Work instructions | Find every line in the entries below that contains the word "Mark", and copy each of those lines.
——————
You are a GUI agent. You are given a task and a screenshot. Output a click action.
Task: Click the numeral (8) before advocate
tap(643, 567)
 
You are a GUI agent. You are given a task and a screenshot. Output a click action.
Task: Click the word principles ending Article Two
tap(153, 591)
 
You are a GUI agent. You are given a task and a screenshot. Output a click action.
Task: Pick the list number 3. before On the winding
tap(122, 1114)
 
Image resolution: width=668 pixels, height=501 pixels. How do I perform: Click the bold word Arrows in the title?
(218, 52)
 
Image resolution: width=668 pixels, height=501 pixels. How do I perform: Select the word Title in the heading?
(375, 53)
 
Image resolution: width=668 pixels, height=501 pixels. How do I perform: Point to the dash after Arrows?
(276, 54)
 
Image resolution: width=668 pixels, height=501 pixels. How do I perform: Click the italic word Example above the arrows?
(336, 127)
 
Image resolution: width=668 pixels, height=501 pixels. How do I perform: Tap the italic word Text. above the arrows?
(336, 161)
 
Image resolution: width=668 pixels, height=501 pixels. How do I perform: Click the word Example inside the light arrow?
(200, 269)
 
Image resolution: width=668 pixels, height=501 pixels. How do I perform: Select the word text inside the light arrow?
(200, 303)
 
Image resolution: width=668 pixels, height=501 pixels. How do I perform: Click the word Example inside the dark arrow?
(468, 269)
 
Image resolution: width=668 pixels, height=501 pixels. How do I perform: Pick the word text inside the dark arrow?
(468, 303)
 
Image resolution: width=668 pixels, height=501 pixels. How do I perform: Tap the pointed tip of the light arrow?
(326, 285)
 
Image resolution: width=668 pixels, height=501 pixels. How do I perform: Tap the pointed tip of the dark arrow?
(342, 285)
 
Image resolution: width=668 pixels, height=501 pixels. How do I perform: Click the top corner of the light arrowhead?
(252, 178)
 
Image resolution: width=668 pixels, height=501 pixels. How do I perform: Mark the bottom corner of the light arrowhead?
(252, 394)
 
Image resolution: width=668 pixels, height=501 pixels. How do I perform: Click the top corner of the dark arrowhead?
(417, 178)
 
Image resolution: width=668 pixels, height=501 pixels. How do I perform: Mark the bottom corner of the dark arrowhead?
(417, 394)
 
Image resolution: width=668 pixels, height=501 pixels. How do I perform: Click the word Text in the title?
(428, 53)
——————
Solved exercise |
Image resolution: width=668 pixels, height=501 pixels. How do I perform: Mark the bottom corner of the light arrowhead?
Image resolution: width=668 pixels, height=501 pixels. How do I perform: Mark the bottom corner of the dark arrowhead?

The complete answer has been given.